What the task asks: Only one stretch of the records below should be repeated. It starts with the line containing "Task: Click the calendar icon beside Forever" and goes on through the line containing "Viewport: 1669px width, 1097px height.", exactly as written.

Exercise inputs:
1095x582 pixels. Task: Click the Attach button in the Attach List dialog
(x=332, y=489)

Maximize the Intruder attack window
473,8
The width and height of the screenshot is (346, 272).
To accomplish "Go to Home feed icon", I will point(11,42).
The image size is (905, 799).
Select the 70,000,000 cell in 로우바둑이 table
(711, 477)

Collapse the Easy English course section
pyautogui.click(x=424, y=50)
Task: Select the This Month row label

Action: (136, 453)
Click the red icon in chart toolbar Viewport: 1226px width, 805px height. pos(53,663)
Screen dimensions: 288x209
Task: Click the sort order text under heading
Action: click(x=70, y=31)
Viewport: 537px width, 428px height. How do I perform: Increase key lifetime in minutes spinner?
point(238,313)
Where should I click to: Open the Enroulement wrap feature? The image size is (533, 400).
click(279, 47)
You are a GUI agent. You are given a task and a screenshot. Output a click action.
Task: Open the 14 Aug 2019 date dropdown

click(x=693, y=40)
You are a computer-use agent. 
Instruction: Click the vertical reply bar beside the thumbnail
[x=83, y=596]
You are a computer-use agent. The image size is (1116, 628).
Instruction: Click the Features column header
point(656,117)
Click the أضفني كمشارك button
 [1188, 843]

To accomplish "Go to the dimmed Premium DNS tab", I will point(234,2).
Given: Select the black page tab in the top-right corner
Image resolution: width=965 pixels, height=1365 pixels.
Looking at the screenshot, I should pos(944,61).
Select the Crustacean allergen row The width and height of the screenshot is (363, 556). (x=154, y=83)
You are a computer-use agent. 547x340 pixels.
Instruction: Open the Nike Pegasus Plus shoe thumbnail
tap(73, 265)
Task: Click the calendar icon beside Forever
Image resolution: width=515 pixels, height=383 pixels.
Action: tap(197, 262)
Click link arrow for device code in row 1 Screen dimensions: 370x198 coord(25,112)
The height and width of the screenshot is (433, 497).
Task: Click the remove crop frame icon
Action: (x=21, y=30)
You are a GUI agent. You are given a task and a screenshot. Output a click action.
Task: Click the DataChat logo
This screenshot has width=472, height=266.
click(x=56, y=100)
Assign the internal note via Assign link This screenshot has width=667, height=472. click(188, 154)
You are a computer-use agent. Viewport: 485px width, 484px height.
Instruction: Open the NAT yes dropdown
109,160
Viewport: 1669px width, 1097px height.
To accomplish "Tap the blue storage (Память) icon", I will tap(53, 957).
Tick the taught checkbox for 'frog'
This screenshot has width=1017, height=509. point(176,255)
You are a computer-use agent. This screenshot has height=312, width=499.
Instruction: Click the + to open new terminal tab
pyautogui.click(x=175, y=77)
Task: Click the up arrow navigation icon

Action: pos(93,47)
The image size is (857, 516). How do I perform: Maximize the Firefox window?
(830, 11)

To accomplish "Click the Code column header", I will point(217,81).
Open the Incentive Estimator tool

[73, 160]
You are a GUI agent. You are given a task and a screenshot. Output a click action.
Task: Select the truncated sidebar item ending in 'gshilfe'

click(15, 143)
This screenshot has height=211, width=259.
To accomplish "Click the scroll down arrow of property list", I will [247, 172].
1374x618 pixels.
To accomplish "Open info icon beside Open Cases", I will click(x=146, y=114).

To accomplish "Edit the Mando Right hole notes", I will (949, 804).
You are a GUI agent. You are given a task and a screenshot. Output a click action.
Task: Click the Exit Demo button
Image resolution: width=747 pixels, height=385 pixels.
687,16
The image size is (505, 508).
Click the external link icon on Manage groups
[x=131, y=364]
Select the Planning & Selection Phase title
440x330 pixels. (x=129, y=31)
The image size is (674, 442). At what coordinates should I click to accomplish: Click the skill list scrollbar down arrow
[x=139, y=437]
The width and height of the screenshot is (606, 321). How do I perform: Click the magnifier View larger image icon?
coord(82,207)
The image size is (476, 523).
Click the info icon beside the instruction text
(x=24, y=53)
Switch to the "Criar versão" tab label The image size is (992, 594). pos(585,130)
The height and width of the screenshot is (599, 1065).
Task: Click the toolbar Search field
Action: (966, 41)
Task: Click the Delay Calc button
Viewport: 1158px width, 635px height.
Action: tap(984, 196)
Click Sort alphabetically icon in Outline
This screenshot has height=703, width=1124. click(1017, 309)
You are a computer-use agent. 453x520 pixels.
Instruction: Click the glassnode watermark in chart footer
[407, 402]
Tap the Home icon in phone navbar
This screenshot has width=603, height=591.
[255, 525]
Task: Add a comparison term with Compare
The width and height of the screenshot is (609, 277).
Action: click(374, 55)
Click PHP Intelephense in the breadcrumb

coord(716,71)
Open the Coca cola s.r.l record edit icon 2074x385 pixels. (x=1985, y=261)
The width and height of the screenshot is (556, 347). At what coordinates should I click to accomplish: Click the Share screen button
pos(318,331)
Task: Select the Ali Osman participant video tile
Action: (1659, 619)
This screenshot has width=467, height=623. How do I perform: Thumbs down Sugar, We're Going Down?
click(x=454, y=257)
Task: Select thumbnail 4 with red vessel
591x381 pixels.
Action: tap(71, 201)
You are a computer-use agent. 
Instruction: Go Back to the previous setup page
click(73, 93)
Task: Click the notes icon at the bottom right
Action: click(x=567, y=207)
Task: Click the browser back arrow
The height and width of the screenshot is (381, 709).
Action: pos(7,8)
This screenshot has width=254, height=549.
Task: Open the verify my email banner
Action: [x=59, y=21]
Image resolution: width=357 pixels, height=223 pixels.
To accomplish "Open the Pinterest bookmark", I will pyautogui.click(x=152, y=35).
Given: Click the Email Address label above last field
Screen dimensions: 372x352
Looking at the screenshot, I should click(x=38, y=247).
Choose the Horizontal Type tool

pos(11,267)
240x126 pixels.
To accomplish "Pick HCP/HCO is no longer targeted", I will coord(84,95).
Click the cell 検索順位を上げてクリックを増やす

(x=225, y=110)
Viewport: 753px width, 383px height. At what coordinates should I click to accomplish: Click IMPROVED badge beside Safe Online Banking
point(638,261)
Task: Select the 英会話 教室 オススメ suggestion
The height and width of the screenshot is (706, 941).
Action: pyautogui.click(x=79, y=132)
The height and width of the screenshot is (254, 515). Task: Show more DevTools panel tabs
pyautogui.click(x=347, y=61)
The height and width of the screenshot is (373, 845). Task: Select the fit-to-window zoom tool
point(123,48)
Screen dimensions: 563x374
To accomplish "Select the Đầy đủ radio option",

Output of the task:
Task: Click the calendar icon beside Forever
Image resolution: width=515 pixels, height=383 pixels.
Action: tap(197, 262)
Click link arrow for device code in row 1 Screen dimensions: 370x198 coord(25,112)
The height and width of the screenshot is (433, 497).
Task: Click the remove crop frame icon
Action: (x=21, y=30)
You are a GUI agent. You are given a task and a screenshot. Output a click action.
Task: Click the DataChat logo
This screenshot has width=472, height=266.
click(x=56, y=100)
Assign the internal note via Assign link This screenshot has width=667, height=472. click(188, 154)
You are a computer-use agent. Viewport: 485px width, 484px height.
Instruction: Open the NAT yes dropdown
109,160
Viewport: 1669px width, 1097px height.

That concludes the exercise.